Cooperation partners
Plasmas for species conversion
Systems for species conversion are an important building block in the use and storage of locally generated regenerative energies. The Collaborative Research Centre (SFB) 1316 (SFB 1316) “Transient atmospheric pressure plasmas – from plasma to liquids to solids” is focusing on combining atmospheric pressure plasmas with catalysis to develop the most flexible solutions possible for this species conversion. “They should be scalable, controllable and robust against external influences, such as impurities in the source materials,” explains Professor Achim von Keudell, spokesperson of the SFB.
The first funding period of SFB 1316 focused on exploring transient phenomena in atmospheric pressure plasmas as well as interfacial processes at the surface of catalysts.
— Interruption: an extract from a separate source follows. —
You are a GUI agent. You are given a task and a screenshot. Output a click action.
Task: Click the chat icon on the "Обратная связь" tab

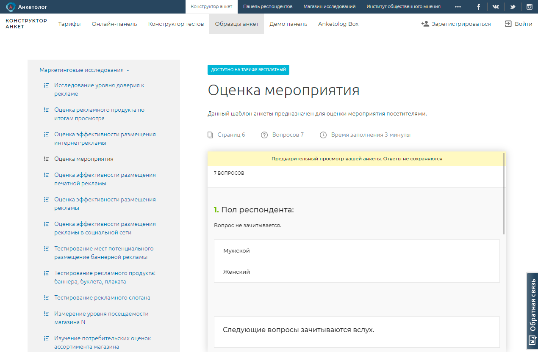[x=532, y=340]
The emphasis was on three systems: the plasma-catalytic conversion of gases, the combination of plasmas with electrolysis at the interface between liquid and solid, and plasma-assisted biocatalysis, in which enzymes produce new molecules in a highly selective process. The researchers have made great progress in this field: they can now precisely control how reactive particles form in plasmas. They have also gained a deeper understanding of the atomic and molecular surface processes.
In the second funding period, the aim is to combine these findings in order to optimally exploit the interplay of a plasma with its reactive particles and a catalytically effective surface. There are many more questions left to explore, since in traditional catalysis, for example, stable molecules are essentially reaction partners, whereas in plasma catalysis, reactive particles or highly excited species can accelerate or suppress a certain reaction path. The first prototype systems for plasma catalysis, plasma electrolysis and plasma biocatalysis are to be developed on this basis.